Greedy capitalists on the rampage over breakfast
Plenty of greedy capitalist news around this morning to liven up business pages suffering a delayed summer lull now All's Quiet on the Share Price Front.
The Financial Times reports that one in three of the UK ’s 700 biggest businesses paid no corporation tax in the last financial year. The Guardian reveals that City bonuses have reached £14 billion this year. And the Today Programme showcases its own research which reveals that executive remuneration is now 67 times the average pay of their employees.
Most entertaining of all though is the story on the diary page of London financial freesheet City AM. It reports how New York divorce attorneys are recommending clients who might be considering a divorce use a technique as 'shorting the wife'.
The thinking is a well-paid executive should divorce while bonus times are comparatively tough.
How you interpret these tales will to a large part depend on your political perspective. (As the entertaining argument about Today story between former Conservative trade secretary Lord Young and Tom Hampson of the Fabian Society demonstrates).
However the FT story about tax paid (or not) by big business best demonstrates this.
The news that so little is paid by such large companies will come as something of a shock to many.

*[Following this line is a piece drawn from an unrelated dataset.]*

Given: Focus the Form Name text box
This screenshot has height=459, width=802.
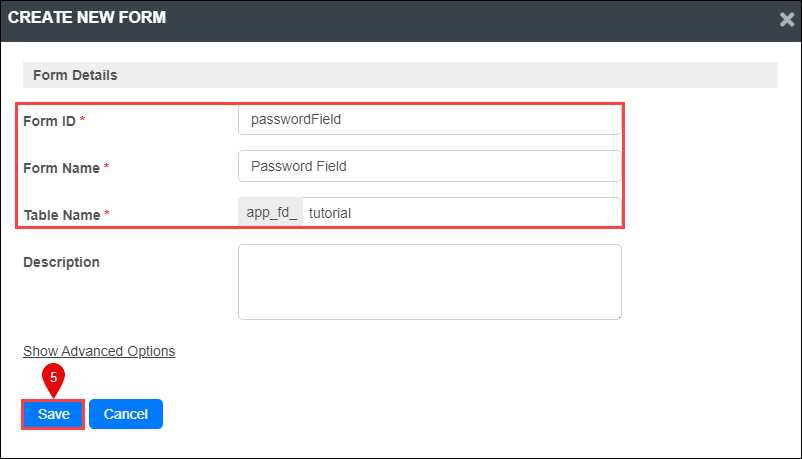Looking at the screenshot, I should tap(430, 166).
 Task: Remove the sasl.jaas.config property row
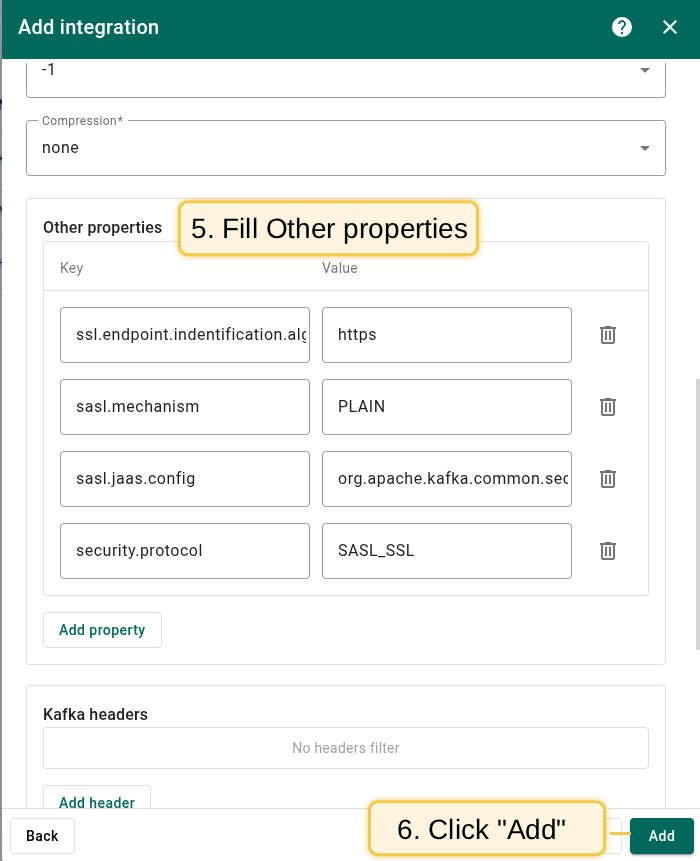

As Michael Devereux of the Oxford University Centre for Business Taxation said: 'It is certainly surprising.'
Some may – generously – read it as a sign that small businesses make an enormous contribution to the exchequer's tax take.
As Bill Dodwell of Deloitte told the paper: 'That 700 of the largest companies and groups are only paying 54 per cent of corporation tax shows the giant contribution of small companies.'
Others, not least Richard Murphy on his blog, read it as a further sign that Something Needs To Be Done: 'Why do we allow a system where so many with obvious wealth contribute so little to the well-being of our society from which they benefit more than most? These companies need to be held to account.'
John Cullinane of Deloitte perhaps gets closer to my own take. He landed on the significant point that the largest companies that are paying tax are from the banking, insurance and oil and gas sectors.
These companies tend not, for different reasons, to use high gearing to reduce their bills.
More than anything that highlights just how vulnerable the exchequer is to a downturn in their fortunes. A sobering thought at a time of financial unease.